Gov. Jim Justice speaks during Monday’s online COVID-19 briefing, when he announced he would appeal to federal authorities for a waiver for rural hospitals to the mandate for healthcare workers to be vaccinated. (Photo Provided)

CHARLESTON — As he continued to urge people to protect themselves from COVID-19 with vaccines and boosters, Gov. Jim Justice on Monday said he’ll join two other states’ chief executives in requesting a waiver for rural hospitals from the federal vaccine mandate for healthcare workers.

“Maybe we can live with that in our more populated areas,” Justice said during Monday’s online COVID briefing. “But living with that in rural West Virginia, you know, where we truly do have some folks that are going to have to be terminated and everything because they just choose not to be vaccinated … what is that really going to do? It’s going to make it tougher and tougher and tougher for us to provide care in our rural hospitals.”

Although the U.S. Supreme Court struck down the Occupational Safety and Health Administration’s vaccine-or-test requirement for businesses with at least 100 employees, it let stand a mandate for workers at healthcare facilities receiving Medicare or Medicaid funding. But Justice said that could reduce the already stretched-thin staffing levels at hospitals in rural parts of the state.

“We’re overloaded, and we can’t afford to be losing anybody,” he said.

The West Virginia Department of Health and Human Resources reported 1,070 people hospitalized with COVID, just 10 shy of the all-time high less than a week ago. Of those, 739 (69.1 percent) are unvaccinated.

Justice said he will join fellow Republican Govs. Bill Lee of Tennessee and Glenn Youngkin of Virginia in requesting a waiver from the federal Centers for Disease Control and Prevention or the Biden administration.

“It is not saving lives. It is not helping people. In this situation, it is hurting us and hurting us in a bad way,” he said. “Providing care in a rural area’s tough enough, but if we have to lose additional staffing and everything, it makes it dadgum near impossible.”

The governor, who credits being vaccinated and boosted for helping him through his own bout of COVID, said he would encourage healthcare workers and others who have not been vaccinated to get the shot but that their beliefs must be respected.

- **EXERCISE INSTRUCTIONS**:
• a. From the article on the governor's waiver request, copy the part that opens with the words containing "Although the U.S." and closes with "of the state.".
• b. According to the article on the governor's waiver request, which two other governors will Justice join in requesting the waiver?
• c. Continue the article on the governor's waiver request from the point where it stops.
The records that come after this article have nothing to do with it.

- **LISTED RECORDS**:

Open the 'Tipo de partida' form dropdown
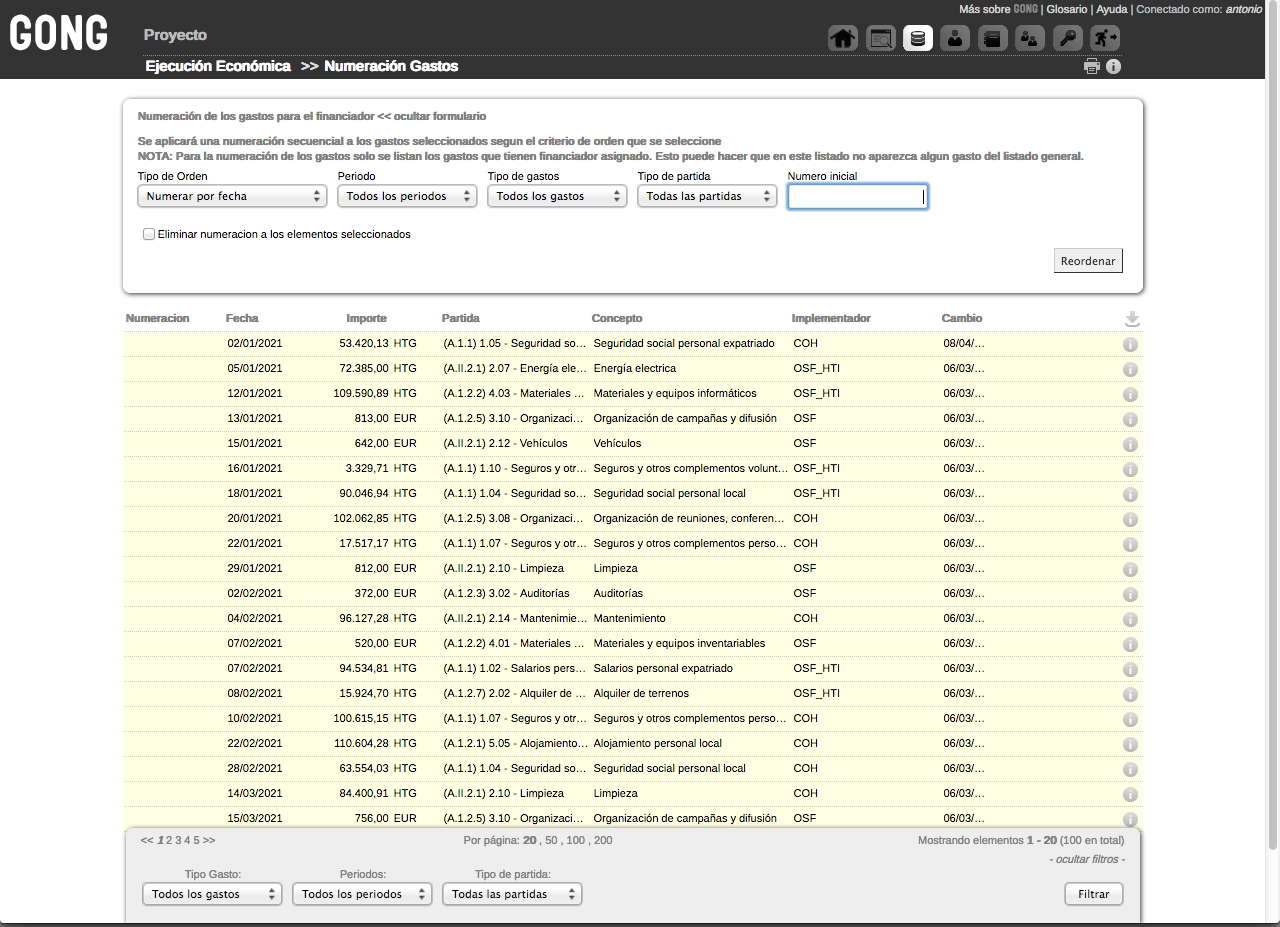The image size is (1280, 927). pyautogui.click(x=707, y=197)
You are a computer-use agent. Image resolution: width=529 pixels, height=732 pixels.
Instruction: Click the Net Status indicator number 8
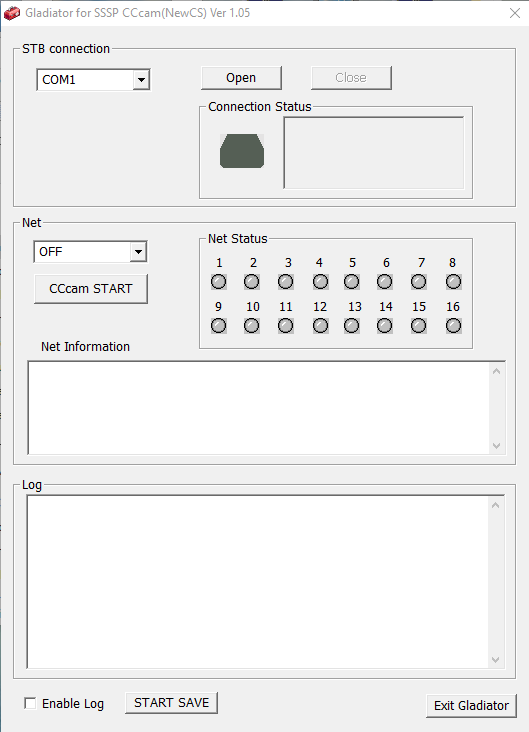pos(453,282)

* * *

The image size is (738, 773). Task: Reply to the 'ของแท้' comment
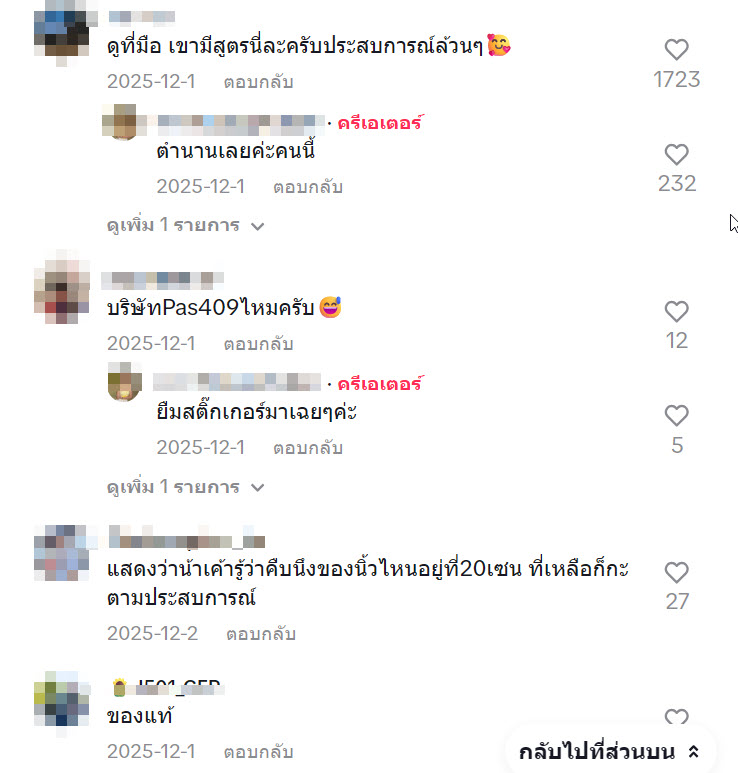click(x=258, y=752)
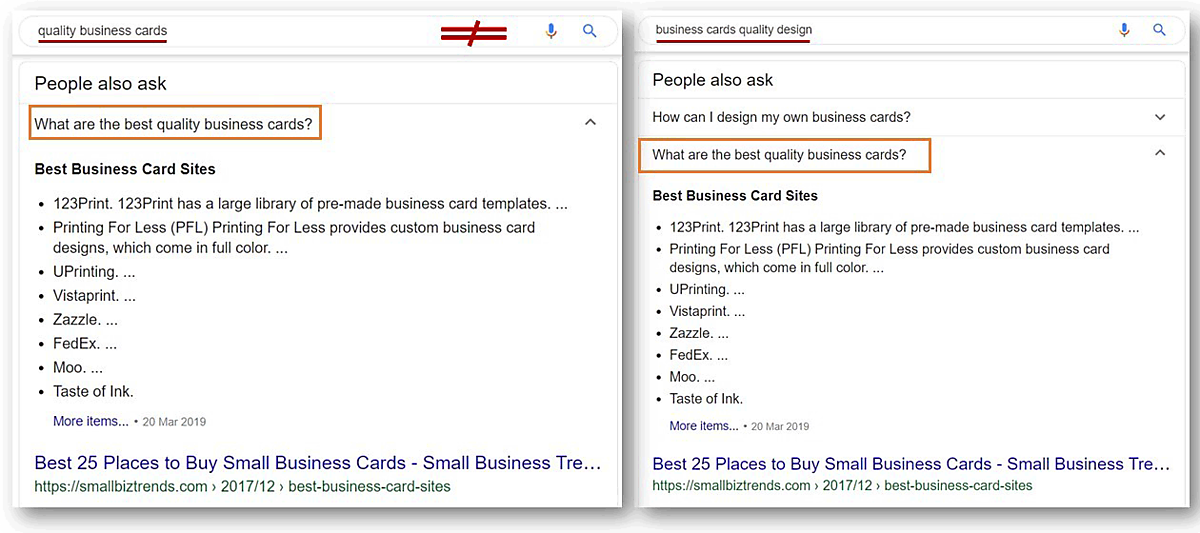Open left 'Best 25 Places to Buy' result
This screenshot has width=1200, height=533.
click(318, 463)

---

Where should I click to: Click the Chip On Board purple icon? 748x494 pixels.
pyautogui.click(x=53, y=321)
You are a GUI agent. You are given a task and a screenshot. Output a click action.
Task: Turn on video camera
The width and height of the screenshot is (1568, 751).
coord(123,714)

- **YOUR WRITTEN ANSWERS**:
• a.
Although the U.S. Supreme Court struck down the Occupational Safety and Health Administration’s vaccine-or-test requirement for businesses with at least 100 employees, it let stand a mandate for workers at healthcare facilities receiving Medicare or Medicaid funding. But Justice said that could reduce the already stretched-thin staffing levels at hospitals in rural parts of the state.

• b. Bill Lee of Tennessee and Glenn Youngkin of Virginia.

• c.
Dr. Clay Marsh, the state’s coronavirus czar and vice president/executive dean for Health Sciences at West Virginia University, said staffing is a problem at all hospitals as some workers have decided to change careers in the face of the challenges of the pandemic while others are dealing with their own illnesses and exposures to the virus.

Rural hospitals are more vulnerable to staffing issues than their larger, urban counterparts, and Justice is trying to weigh the risk-benefit ratio of keeping them open and getting people vaccinated, he said.

“I will certainly bow to the governor’s wisdom as the leader of the state to try to balance that,” Marsh said. “And as the governor articulated, the three governors asked for a waiver as opposed to edicting anything.”

Dr. Ayne Amjad, state health officer, said rural areas face challenges that larger cities do not.

“I think these are just decisions that we’re going to have to face and make and go with them because we have to make them for patients in these types of populations,” she said.

Justice said the state has received no “substantive” answer from the Biden administration on its request to administer a second COVID booster to eligible individuals.

“We’re still looking for a response that’s not just lip service,” he said.

Marsh said data from Israel indicates a fourth COVID shot reduces hospitalization risk by three times and new infections by two times.